Segment Start: The data
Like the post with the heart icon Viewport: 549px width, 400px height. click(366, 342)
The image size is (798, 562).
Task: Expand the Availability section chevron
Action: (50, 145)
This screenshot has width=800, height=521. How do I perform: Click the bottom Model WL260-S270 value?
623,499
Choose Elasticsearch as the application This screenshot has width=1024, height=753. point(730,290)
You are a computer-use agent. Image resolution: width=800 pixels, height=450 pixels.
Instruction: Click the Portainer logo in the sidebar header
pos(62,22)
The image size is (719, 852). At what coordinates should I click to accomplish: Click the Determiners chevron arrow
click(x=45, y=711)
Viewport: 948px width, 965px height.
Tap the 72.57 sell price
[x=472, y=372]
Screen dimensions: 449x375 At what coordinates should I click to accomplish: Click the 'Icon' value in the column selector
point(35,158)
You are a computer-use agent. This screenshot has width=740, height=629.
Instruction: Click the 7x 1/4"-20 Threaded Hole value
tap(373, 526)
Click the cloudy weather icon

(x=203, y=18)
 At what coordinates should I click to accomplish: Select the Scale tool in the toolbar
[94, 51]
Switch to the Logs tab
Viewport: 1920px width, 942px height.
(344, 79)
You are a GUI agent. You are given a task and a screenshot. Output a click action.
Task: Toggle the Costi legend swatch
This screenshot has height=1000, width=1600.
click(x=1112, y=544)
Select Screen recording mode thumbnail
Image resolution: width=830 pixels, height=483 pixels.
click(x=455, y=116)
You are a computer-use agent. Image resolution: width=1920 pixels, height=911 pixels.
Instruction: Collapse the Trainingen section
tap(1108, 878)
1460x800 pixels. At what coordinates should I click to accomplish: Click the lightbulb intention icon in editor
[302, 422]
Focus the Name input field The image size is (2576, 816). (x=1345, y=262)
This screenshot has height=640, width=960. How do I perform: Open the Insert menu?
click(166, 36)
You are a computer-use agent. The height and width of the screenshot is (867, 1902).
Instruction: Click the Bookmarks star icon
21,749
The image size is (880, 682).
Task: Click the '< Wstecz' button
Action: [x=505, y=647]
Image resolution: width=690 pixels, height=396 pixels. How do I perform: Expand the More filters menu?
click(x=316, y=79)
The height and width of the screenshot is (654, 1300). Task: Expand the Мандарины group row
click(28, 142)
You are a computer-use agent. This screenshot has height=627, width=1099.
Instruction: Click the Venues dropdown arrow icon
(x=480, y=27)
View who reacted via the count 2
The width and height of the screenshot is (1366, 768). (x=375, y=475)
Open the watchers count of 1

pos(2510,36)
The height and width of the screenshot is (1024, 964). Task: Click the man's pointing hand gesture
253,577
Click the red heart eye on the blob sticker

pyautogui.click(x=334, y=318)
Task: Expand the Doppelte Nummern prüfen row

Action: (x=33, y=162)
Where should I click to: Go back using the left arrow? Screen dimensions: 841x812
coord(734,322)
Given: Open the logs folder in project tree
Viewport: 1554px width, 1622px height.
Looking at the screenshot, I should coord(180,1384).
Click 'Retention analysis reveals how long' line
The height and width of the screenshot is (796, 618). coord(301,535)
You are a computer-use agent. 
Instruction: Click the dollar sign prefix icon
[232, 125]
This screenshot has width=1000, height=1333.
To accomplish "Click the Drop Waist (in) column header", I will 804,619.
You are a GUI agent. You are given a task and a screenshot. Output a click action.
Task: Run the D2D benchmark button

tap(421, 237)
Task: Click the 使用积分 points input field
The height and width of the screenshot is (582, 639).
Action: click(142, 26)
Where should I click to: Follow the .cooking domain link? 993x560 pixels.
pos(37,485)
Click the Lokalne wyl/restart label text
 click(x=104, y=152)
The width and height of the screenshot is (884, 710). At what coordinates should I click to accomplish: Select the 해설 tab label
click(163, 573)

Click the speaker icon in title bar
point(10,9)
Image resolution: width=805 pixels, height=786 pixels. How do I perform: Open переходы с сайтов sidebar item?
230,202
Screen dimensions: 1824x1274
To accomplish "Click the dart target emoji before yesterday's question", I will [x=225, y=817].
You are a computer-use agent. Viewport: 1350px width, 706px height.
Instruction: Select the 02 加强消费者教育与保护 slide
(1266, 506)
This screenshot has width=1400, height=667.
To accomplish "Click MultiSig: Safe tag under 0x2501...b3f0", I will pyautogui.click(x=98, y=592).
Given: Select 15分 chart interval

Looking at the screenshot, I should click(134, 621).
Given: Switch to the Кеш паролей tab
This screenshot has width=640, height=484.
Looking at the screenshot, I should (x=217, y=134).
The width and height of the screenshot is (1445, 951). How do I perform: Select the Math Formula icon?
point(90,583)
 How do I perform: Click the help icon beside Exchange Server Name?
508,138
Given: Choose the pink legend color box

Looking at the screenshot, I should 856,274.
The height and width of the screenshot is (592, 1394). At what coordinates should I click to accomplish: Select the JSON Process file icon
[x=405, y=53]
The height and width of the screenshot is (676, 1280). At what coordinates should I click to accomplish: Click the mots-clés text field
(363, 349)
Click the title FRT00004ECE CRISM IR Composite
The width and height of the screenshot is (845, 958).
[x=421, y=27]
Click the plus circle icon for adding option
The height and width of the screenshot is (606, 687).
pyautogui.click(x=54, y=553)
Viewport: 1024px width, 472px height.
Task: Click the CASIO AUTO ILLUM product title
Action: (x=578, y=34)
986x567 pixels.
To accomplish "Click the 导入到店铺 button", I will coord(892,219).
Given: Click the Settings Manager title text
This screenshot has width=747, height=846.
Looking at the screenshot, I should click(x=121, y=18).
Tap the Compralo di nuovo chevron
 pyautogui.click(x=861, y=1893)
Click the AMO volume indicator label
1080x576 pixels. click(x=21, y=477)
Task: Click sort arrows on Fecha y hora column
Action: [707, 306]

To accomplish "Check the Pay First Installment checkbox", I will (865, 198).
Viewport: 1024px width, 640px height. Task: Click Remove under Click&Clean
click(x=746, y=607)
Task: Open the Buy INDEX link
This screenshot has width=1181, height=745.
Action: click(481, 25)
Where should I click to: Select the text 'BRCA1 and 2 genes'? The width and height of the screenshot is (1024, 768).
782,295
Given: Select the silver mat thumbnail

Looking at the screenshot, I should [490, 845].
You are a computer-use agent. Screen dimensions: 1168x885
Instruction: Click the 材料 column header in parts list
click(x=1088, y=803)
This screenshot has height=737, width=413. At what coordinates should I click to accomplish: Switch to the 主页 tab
Segment End: The data
Instructions to follow:
Your reply must be a faithful copy of each entry above.

Completed task:
Like the post with the heart icon Viewport: 549px width, 400px height. click(366, 342)
The image size is (798, 562).
Task: Expand the Availability section chevron
Action: (50, 145)
This screenshot has width=800, height=521. How do I perform: Click the bottom Model WL260-S270 value?
623,499
Choose Elasticsearch as the application This screenshot has width=1024, height=753. point(730,290)
You are a computer-use agent. Image resolution: width=800 pixels, height=450 pixels.
Instruction: Click the Portainer logo in the sidebar header
pos(62,22)
The image size is (719, 852). At what coordinates should I click to accomplish: Click the Determiners chevron arrow
click(x=45, y=711)
Viewport: 948px width, 965px height.
Tap the 72.57 sell price
[x=472, y=372]
Screen dimensions: 449x375 At what coordinates should I click to accomplish: Click the 'Icon' value in the column selector
point(35,158)
You are a computer-use agent. This screenshot has width=740, height=629.
Instruction: Click the 7x 1/4"-20 Threaded Hole value
tap(373, 526)
Click the cloudy weather icon

(x=203, y=18)
 At what coordinates should I click to accomplish: Select the Scale tool in the toolbar
[94, 51]
Switch to the Logs tab
Viewport: 1920px width, 942px height.
(344, 79)
You are a GUI agent. You are given a task and a screenshot. Output a click action.
Task: Toggle the Costi legend swatch
This screenshot has height=1000, width=1600.
click(x=1112, y=544)
Select Screen recording mode thumbnail
Image resolution: width=830 pixels, height=483 pixels.
click(x=455, y=116)
You are a computer-use agent. Image resolution: width=1920 pixels, height=911 pixels.
Instruction: Collapse the Trainingen section
tap(1108, 878)
1460x800 pixels. At what coordinates should I click to accomplish: Click the lightbulb intention icon in editor
[302, 422]
Focus the Name input field The image size is (2576, 816). (x=1345, y=262)
This screenshot has height=640, width=960. How do I perform: Open the Insert menu?
click(166, 36)
You are a computer-use agent. The height and width of the screenshot is (867, 1902).
Instruction: Click the Bookmarks star icon
21,749
The image size is (880, 682).
Task: Click the '< Wstecz' button
Action: [x=505, y=647]
Image resolution: width=690 pixels, height=396 pixels. How do I perform: Expand the More filters menu?
click(x=316, y=79)
The height and width of the screenshot is (654, 1300). Task: Expand the Мандарины group row
click(28, 142)
You are a computer-use agent. This screenshot has height=627, width=1099.
Instruction: Click the Venues dropdown arrow icon
(x=480, y=27)
View who reacted via the count 2
The width and height of the screenshot is (1366, 768). (x=375, y=475)
Open the watchers count of 1

pos(2510,36)
The height and width of the screenshot is (1024, 964). Task: Click the man's pointing hand gesture
253,577
Click the red heart eye on the blob sticker

pyautogui.click(x=334, y=318)
Task: Expand the Doppelte Nummern prüfen row

Action: (x=33, y=162)
Where should I click to: Go back using the left arrow? Screen dimensions: 841x812
coord(734,322)
Given: Open the logs folder in project tree
Viewport: 1554px width, 1622px height.
Looking at the screenshot, I should coord(180,1384).
Click 'Retention analysis reveals how long' line
The height and width of the screenshot is (796, 618). coord(301,535)
You are a computer-use agent. 
Instruction: Click the dollar sign prefix icon
[232, 125]
This screenshot has width=1000, height=1333.
To accomplish "Click the Drop Waist (in) column header", I will 804,619.
You are a GUI agent. You are given a task and a screenshot. Output a click action.
Task: Run the D2D benchmark button

tap(421, 237)
Task: Click the 使用积分 points input field
The height and width of the screenshot is (582, 639).
Action: click(142, 26)
Where should I click to: Follow the .cooking domain link? 993x560 pixels.
pos(37,485)
Click the Lokalne wyl/restart label text
 click(x=104, y=152)
The width and height of the screenshot is (884, 710). At what coordinates should I click to accomplish: Select the 해설 tab label
click(163, 573)

Click the speaker icon in title bar
point(10,9)
Image resolution: width=805 pixels, height=786 pixels. How do I perform: Open переходы с сайтов sidebar item?
230,202
Screen dimensions: 1824x1274
To accomplish "Click the dart target emoji before yesterday's question", I will [x=225, y=817].
You are a computer-use agent. Viewport: 1350px width, 706px height.
Instruction: Select the 02 加强消费者教育与保护 slide
(1266, 506)
This screenshot has width=1400, height=667.
To accomplish "Click MultiSig: Safe tag under 0x2501...b3f0", I will pyautogui.click(x=98, y=592).
Given: Select 15分 chart interval

Looking at the screenshot, I should click(134, 621).
Given: Switch to the Кеш паролей tab
This screenshot has width=640, height=484.
Looking at the screenshot, I should (x=217, y=134).
The width and height of the screenshot is (1445, 951). How do I perform: Select the Math Formula icon?
point(90,583)
 How do I perform: Click the help icon beside Exchange Server Name?
508,138
Given: Choose the pink legend color box

Looking at the screenshot, I should 856,274.
The height and width of the screenshot is (592, 1394). At what coordinates should I click to accomplish: Select the JSON Process file icon
[x=405, y=53]
The height and width of the screenshot is (676, 1280). At what coordinates should I click to accomplish: Click the mots-clés text field
(363, 349)
Click the title FRT00004ECE CRISM IR Composite
The width and height of the screenshot is (845, 958).
[x=421, y=27]
Click the plus circle icon for adding option
The height and width of the screenshot is (606, 687).
pyautogui.click(x=54, y=553)
Viewport: 1024px width, 472px height.
Task: Click the CASIO AUTO ILLUM product title
Action: (x=578, y=34)
986x567 pixels.
To accomplish "Click the 导入到店铺 button", I will coord(892,219).
Given: Click the Settings Manager title text
This screenshot has width=747, height=846.
Looking at the screenshot, I should click(x=121, y=18).
Tap the Compralo di nuovo chevron
 pyautogui.click(x=861, y=1893)
Click the AMO volume indicator label
1080x576 pixels. click(x=21, y=477)
Task: Click sort arrows on Fecha y hora column
Action: [707, 306]

To accomplish "Check the Pay First Installment checkbox", I will (865, 198).
Viewport: 1024px width, 640px height. Task: Click Remove under Click&Clean
click(x=746, y=607)
Task: Open the Buy INDEX link
This screenshot has width=1181, height=745.
Action: click(481, 25)
Where should I click to: Select the text 'BRCA1 and 2 genes'? The width and height of the screenshot is (1024, 768).
782,295
Given: Select the silver mat thumbnail

Looking at the screenshot, I should [490, 845].
You are a computer-use agent. Screen dimensions: 1168x885
Instruction: Click the 材料 column header in parts list
click(x=1088, y=803)
This screenshot has height=737, width=413. At what coordinates should I click to accomplish: Switch to the 主页 tab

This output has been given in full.